--- Start Information supplied ---

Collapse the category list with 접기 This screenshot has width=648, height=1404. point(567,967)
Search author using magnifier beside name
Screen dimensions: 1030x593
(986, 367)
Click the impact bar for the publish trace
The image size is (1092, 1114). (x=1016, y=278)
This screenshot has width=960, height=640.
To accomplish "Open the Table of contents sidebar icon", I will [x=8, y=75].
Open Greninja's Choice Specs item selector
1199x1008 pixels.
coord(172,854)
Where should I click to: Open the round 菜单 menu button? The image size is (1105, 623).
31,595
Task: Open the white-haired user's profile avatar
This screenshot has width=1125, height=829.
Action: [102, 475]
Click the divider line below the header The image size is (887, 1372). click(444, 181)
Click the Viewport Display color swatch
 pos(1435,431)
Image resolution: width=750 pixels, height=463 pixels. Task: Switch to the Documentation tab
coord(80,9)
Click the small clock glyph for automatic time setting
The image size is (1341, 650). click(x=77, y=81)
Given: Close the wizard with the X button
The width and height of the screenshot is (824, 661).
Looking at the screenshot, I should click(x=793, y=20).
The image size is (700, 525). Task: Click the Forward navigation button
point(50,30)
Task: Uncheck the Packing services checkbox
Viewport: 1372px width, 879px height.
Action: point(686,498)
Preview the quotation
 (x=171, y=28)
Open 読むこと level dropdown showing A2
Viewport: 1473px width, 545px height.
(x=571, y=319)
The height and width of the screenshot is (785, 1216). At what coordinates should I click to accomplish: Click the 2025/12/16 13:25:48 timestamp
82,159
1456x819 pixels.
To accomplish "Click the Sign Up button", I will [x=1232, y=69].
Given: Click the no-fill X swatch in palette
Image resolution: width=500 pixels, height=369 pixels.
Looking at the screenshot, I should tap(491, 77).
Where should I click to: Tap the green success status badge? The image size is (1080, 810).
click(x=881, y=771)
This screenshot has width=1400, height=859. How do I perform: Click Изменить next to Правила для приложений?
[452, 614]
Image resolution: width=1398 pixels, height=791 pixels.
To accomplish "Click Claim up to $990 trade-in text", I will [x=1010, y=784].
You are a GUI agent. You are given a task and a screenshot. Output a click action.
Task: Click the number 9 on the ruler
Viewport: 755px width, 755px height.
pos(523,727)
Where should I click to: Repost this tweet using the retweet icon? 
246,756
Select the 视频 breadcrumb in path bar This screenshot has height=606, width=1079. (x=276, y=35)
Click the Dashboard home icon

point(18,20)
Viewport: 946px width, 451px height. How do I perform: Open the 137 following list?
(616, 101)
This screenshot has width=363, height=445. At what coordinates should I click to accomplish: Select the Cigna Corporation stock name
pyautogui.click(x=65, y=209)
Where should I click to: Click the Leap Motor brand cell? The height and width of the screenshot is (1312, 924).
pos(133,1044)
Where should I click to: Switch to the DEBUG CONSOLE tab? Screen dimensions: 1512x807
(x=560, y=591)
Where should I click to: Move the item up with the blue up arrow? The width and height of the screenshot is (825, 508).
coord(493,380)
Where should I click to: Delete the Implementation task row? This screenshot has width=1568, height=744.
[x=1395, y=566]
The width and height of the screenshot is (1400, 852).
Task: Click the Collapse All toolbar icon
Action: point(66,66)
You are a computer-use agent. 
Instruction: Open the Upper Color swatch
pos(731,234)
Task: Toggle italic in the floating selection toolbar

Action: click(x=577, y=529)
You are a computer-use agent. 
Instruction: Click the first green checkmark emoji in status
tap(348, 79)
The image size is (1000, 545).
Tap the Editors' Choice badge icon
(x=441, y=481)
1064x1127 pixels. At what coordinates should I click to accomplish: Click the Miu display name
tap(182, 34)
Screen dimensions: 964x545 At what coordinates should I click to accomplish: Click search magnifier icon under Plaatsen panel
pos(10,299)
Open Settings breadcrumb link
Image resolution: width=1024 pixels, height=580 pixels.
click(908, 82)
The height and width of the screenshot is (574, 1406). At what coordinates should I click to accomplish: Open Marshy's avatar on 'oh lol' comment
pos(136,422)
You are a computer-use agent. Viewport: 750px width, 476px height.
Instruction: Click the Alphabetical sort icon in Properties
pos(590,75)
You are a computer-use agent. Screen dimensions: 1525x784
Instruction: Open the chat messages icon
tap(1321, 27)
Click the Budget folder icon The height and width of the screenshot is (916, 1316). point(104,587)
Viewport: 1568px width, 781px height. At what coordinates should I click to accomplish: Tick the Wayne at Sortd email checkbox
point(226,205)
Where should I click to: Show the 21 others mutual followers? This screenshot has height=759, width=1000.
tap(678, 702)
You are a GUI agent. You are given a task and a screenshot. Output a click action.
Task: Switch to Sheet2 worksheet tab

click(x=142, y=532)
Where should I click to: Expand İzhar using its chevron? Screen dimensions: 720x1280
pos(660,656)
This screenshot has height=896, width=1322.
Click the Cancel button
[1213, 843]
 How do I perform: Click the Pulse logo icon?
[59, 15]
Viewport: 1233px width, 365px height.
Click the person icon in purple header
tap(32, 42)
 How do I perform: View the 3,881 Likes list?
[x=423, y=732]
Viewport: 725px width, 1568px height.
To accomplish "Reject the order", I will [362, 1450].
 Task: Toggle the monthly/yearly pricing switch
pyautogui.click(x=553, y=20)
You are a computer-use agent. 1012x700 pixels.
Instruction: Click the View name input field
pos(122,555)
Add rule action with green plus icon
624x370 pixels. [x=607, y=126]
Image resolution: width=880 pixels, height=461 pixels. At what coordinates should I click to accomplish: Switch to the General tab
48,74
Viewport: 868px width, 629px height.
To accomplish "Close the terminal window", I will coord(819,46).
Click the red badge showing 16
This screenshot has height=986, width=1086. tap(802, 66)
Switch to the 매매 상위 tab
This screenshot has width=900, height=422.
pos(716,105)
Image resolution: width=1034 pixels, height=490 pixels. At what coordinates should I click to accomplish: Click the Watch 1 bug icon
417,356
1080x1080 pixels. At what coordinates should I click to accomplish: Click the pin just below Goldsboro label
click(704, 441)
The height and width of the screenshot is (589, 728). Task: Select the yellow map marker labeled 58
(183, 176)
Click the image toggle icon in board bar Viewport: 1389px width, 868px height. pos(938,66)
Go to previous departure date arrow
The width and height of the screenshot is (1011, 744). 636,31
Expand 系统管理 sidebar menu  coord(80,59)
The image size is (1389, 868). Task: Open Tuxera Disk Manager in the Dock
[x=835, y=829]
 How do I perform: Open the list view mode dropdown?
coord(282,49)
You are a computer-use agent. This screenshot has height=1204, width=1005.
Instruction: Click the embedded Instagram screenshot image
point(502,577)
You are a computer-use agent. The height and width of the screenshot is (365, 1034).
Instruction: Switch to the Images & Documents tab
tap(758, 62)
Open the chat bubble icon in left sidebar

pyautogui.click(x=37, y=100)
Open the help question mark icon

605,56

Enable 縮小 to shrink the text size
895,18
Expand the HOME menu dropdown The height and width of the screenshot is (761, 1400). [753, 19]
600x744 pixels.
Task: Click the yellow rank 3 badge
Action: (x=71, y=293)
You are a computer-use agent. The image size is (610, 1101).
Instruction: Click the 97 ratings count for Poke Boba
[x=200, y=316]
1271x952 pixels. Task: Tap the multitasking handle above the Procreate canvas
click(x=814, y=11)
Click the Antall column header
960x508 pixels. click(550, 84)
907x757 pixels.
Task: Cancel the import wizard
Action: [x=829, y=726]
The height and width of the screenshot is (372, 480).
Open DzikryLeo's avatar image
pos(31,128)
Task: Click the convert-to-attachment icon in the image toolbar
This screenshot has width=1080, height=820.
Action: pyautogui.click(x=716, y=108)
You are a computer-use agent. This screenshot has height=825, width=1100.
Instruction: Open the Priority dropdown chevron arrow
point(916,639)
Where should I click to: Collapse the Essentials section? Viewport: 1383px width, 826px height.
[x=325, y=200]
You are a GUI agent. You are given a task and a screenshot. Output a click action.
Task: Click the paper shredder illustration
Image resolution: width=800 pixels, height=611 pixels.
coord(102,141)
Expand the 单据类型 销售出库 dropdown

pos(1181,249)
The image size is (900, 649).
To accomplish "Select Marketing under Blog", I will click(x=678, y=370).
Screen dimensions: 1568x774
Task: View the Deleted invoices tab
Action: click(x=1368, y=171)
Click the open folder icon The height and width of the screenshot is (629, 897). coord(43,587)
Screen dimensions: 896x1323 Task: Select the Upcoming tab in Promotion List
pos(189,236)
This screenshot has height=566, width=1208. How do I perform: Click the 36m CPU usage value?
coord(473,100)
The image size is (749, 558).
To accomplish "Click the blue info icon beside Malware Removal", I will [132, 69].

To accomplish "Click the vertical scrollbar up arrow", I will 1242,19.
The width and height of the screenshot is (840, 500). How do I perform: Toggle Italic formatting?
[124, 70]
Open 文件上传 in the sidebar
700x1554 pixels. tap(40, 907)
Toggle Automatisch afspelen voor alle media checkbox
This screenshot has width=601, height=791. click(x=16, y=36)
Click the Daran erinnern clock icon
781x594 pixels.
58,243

--- End Information supplied ---

Extract each line of the entries above that contains the string "avatar". The match is case-sensitive.

Task: Open the white-haired user's profile avatar
The height and width of the screenshot is (574, 1406). At what coordinates should I click to accomplish: Open Marshy's avatar on 'oh lol' comment
Open DzikryLeo's avatar image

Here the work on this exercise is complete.